Можно читать и так. Но мне все же кажется, что этот двучастный рассказ, во многом, о молодости и старости, о начале жизни и ее закате, безотносительно к революциям, «начальствам» и всей прочей суете. Эта проза — живой организм, она живет почти биологическими ритмами, и если в части первой ощутимо пульсирует горячая кровь, то во второй мы сами будто едва шевелимся, мыслим, говорим, совсем как изношенные старухи в выцветших кофтах. Любой человек, долго не бывший на каком-то дорогом ему месте, а потом вновь оказавшийся там, испытывает сложное чувство, почти физически ощущая бег времени. В такую ситуацию ставит своих героев и Солженицын. Окажись они и в процветающей деревне, болевой шок от этого ощущения прошедших пятидесяти двух лет, возможно, все равно был бы, потому как чувство это почти биологическое... Лошадь одинокая и, «кажется, печальная», собака тявкает слабым голосом: сама природа сделала круг, ее законы неумолимы. Это повествование о том, что жизнь проходит. Да автор и сам проговаривается: «Я теряюсь. Странно хочется передать ей (постаревшей Искитее. —
И. С.
) что-то же радостное от того времени, хотя что там радостное? только что молодость».
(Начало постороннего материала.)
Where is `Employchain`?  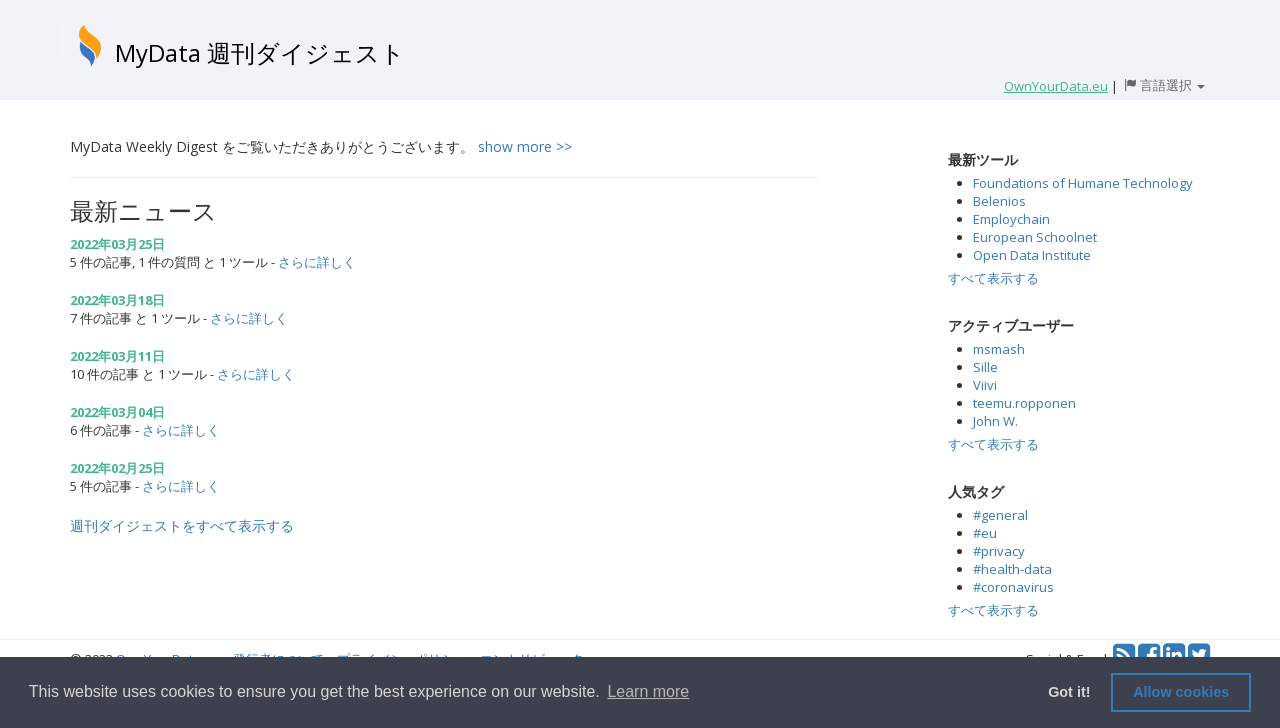 Employchain is located at coordinates (1011, 219).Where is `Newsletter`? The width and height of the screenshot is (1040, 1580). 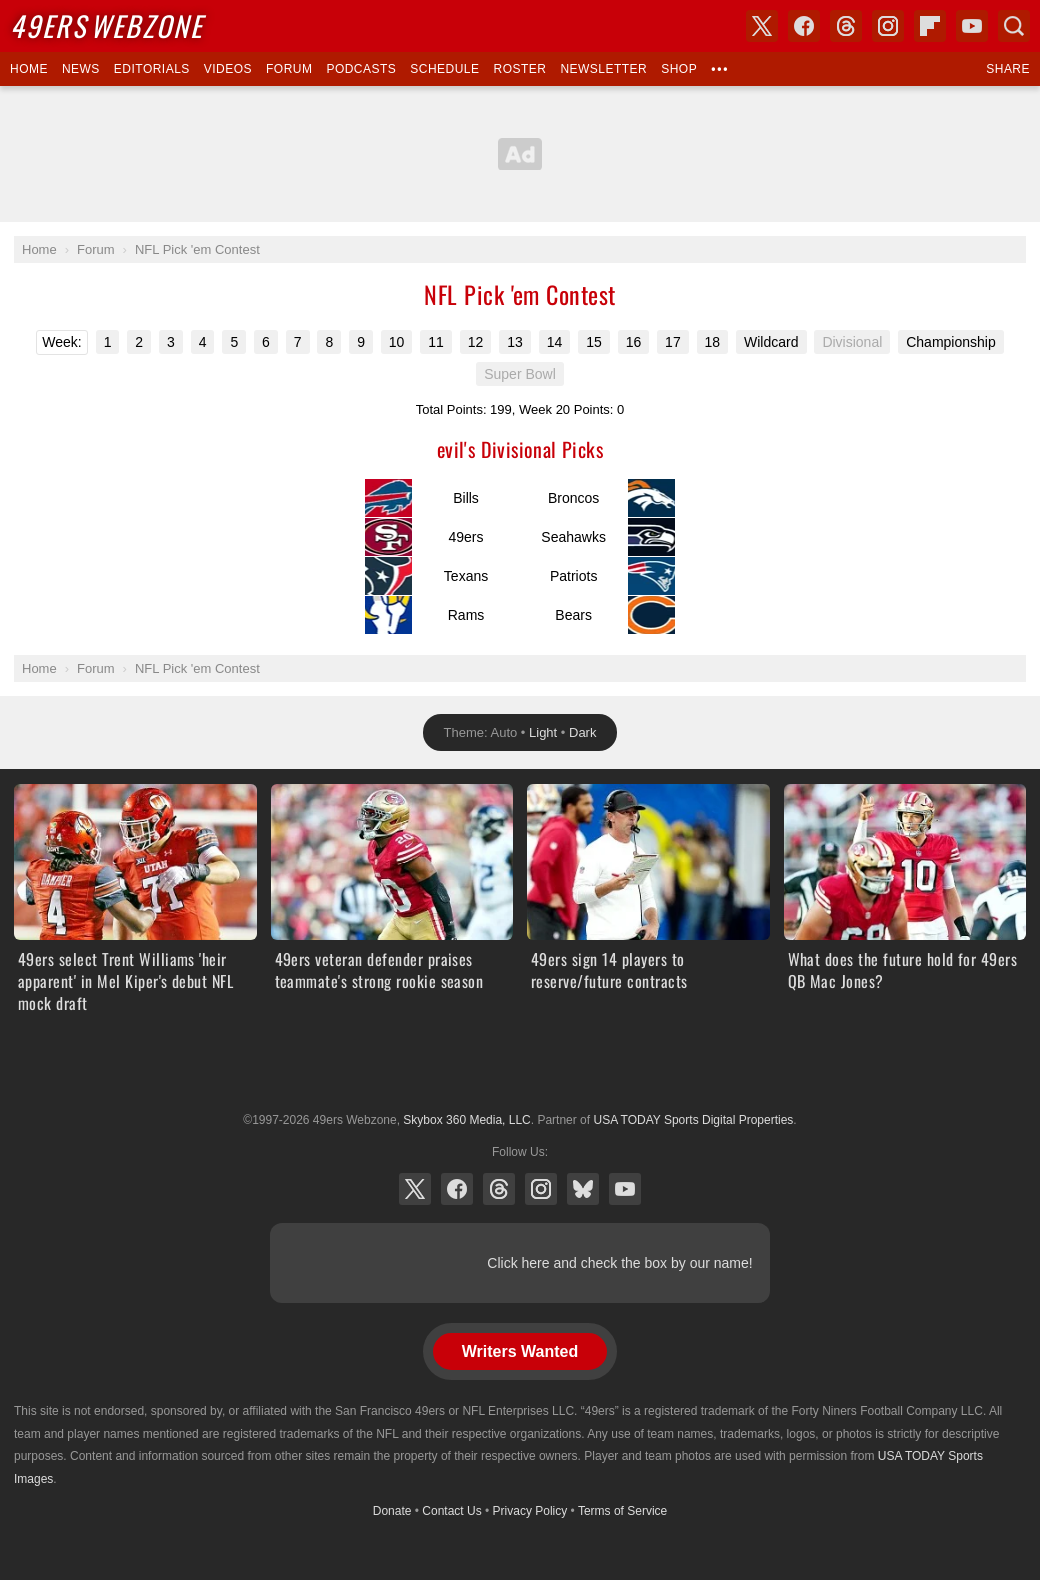
Newsletter is located at coordinates (603, 69).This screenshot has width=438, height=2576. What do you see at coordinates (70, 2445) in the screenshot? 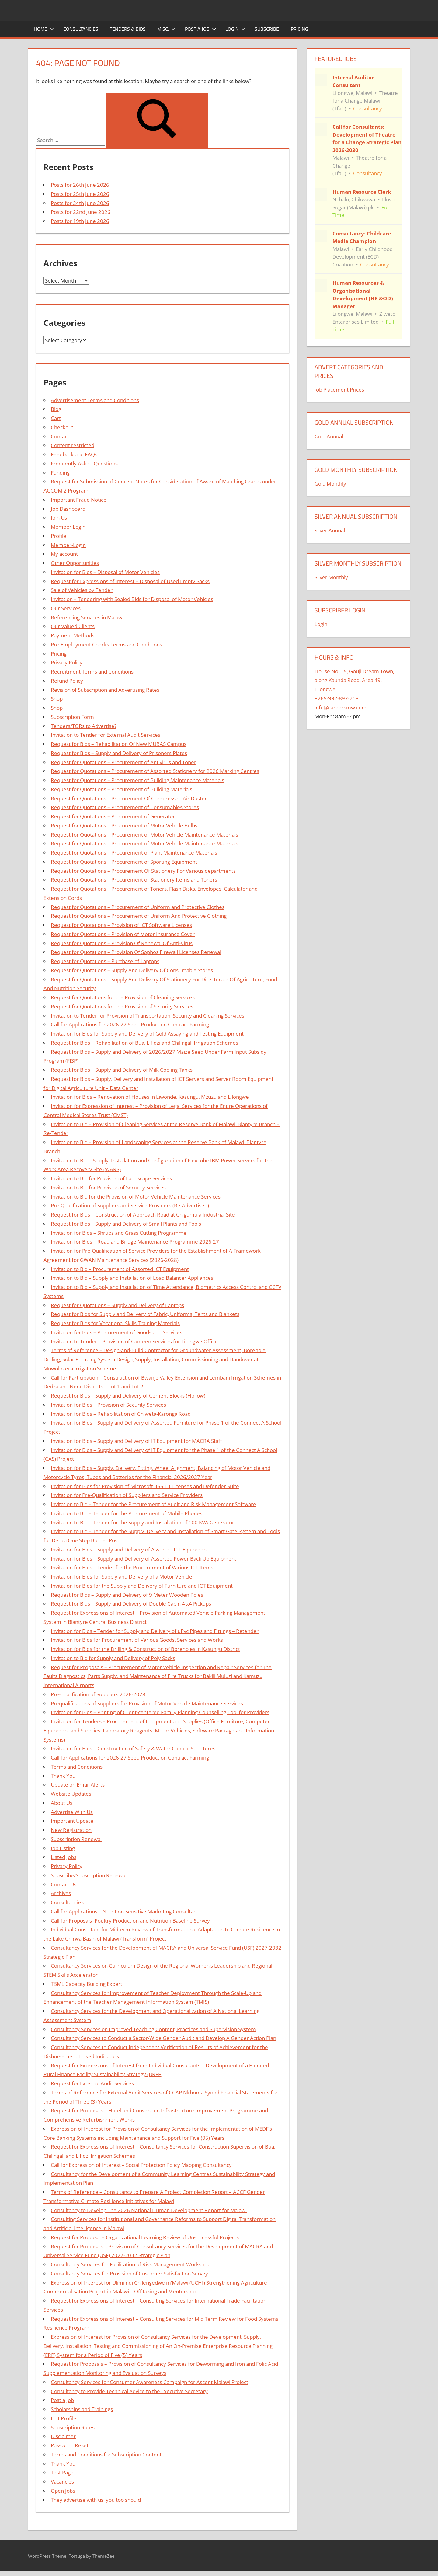
I see `Password Reset` at bounding box center [70, 2445].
Два старика смотрят на синий пруд, бредут по траве, срывают по кисточке ландыша: всюду цветы... «Не об одном вечном спокойствии говорят нам они, о том великом спокойствии „равнодушной” природы; они говорят также о вечном примирении и о жизни бесконечной...» И может быть, тут и разгадка того, зачем подчеркивалась фронтовая вера героя в коммунистические идеалы. Можно прочитать так: теперь (в рассказе — в части второй) это все уже не важно. На закате отступает на второй план — кто и во что верил, и легко сказать про все: «А какой же я дурак был...» Остается только главное, человеческое, философское.
Повесть «Адлиг Швенкиттен» не случайно начинается с похорон доброго десятка бойцов, погибших нелепо: случайно отравились метиловым спиртом. Вот так случилось. Никто не виноват. Рок, судьба: прошагать пол-России и пол-Европы, чтобы «из бутыли захлебнуться». А когда дивизия Боева двинулась в прусскую ночь на верную смерть, в этом, конечно, были виновные,
но от этого ощущение предрешенности, неумолимости судьбы не исчезает.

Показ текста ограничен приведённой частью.